BRIEF
Put the lines below into a Markdown table with two columns, Row and Line. Number each row, and leave out any blank lines.

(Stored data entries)
----------------

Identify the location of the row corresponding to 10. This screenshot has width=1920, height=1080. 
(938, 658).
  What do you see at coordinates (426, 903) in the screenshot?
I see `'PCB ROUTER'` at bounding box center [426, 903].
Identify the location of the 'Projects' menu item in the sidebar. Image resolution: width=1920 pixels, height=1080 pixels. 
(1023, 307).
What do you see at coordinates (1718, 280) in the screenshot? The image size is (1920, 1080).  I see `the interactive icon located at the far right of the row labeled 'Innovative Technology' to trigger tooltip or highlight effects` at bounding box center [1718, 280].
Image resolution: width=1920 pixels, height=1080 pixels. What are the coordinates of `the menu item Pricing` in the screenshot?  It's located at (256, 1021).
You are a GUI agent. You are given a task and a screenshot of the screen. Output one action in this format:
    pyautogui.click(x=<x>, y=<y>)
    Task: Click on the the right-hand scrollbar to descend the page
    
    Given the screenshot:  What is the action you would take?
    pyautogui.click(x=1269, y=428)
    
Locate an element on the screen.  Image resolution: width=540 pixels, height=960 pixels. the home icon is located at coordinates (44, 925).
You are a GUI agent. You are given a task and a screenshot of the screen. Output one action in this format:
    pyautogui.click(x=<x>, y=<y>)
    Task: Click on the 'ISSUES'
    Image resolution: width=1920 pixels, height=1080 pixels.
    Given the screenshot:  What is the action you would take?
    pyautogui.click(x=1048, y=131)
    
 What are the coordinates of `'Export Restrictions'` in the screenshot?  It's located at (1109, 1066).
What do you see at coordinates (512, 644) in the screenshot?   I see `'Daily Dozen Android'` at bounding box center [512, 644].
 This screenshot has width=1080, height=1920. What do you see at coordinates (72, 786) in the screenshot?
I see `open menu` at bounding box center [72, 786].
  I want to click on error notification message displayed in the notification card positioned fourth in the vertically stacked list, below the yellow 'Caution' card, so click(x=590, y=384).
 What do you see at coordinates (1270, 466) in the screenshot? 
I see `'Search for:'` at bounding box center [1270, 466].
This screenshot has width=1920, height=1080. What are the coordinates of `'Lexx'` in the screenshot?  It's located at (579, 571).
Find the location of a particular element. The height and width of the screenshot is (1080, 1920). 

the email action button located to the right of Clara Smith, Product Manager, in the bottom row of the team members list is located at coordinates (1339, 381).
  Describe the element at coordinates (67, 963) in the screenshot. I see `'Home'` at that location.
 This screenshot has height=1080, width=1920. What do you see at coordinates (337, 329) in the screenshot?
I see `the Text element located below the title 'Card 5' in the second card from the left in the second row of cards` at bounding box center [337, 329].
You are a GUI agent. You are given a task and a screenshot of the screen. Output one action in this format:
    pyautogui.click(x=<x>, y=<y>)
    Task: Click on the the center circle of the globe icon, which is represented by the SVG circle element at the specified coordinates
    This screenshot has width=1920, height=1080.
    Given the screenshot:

----------------

WORKED SOLUTION
| Row | Line |
|---|---|
| 1 | Identify the location of the row corresponding to 10. This screenshot has width=1920, height=1080.  |
| 2 | (938, 658). |
| 3 |   What do you see at coordinates (426, 903) in the screenshot? |
| 4 | I see `'PCB ROUTER'` at bounding box center [426, 903]. |
| 5 | Identify the location of the 'Projects' menu item in the sidebar. Image resolution: width=1920 pixels, height=1080 pixels.  |
| 6 | (1023, 307). |
| 7 | What do you see at coordinates (1718, 280) in the screenshot? The image size is (1920, 1080).  I see `the interactive icon located at the far right of the row labeled 'Innovative Technology' to trigger tooltip or highlight effects` at bounding box center [1718, 280]. |
| 8 | Image resolution: width=1920 pixels, height=1080 pixels. What are the coordinates of `the menu item Pricing` in the screenshot?  It's located at (256, 1021). |
| 9 | You are a GUI agent. You are given a task and a screenshot of the screen. Output one action in this format: |
| 10 |     pyautogui.click(x=<x>, y=<y>) |
| 11 |     Task: Click on the the right-hand scrollbar to descend the page |
| 12 |     Given the screenshot:  What is the action you would take? |
| 13 |     pyautogui.click(x=1269, y=428) |
| 14 | Locate an element on the screen.  Image resolution: width=540 pixels, height=960 pixels. the home icon is located at coordinates (44, 925). |
| 15 | You are a GUI agent. You are given a task and a screenshot of the screen. Output one action in this format: |
| 16 |     pyautogui.click(x=<x>, y=<y>) |
| 17 |     Task: Click on the 'ISSUES' |
| 18 |     Image resolution: width=1920 pixels, height=1080 pixels. |
| 19 |     Given the screenshot:  What is the action you would take? |
| 20 |     pyautogui.click(x=1048, y=131) |
| 21 |  What are the coordinates of `'Export Restrictions'` in the screenshot?  It's located at (1109, 1066). |
| 22 | What do you see at coordinates (512, 644) in the screenshot?   I see `'Daily Dozen Android'` at bounding box center [512, 644]. |
| 23 |  This screenshot has width=1080, height=1920. What do you see at coordinates (72, 786) in the screenshot? |
| 24 | I see `open menu` at bounding box center [72, 786]. |
| 25 |   I want to click on error notification message displayed in the notification card positioned fourth in the vertically stacked list, below the yellow 'Caution' card, so click(x=590, y=384). |
| 26 |  What do you see at coordinates (1270, 466) in the screenshot?  |
| 27 | I see `'Search for:'` at bounding box center [1270, 466]. |
| 28 | This screenshot has width=1920, height=1080. What are the coordinates of `'Lexx'` in the screenshot?  It's located at (579, 571). |
| 29 | Find the location of a particular element. The height and width of the screenshot is (1080, 1920).  |
| 30 | the email action button located to the right of Clara Smith, Product Manager, in the bottom row of the team members list is located at coordinates (1339, 381). |
| 31 |   Describe the element at coordinates (67, 963) in the screenshot. I see `'Home'` at that location. |
| 32 |  This screenshot has height=1080, width=1920. What do you see at coordinates (337, 329) in the screenshot? |
| 33 | I see `the Text element located below the title 'Card 5' in the second card from the left in the second row of cards` at bounding box center [337, 329]. |
| 34 | You are a GUI agent. You are given a task and a screenshot of the screen. Output one action in this format: |
| 35 |     pyautogui.click(x=<x>, y=<y>) |
| 36 |     Task: Click on the the center circle of the globe icon, which is represented by the SVG circle element at the specified coordinates |
| 37 |     This screenshot has width=1920, height=1080. |
| 38 |     Given the screenshot: |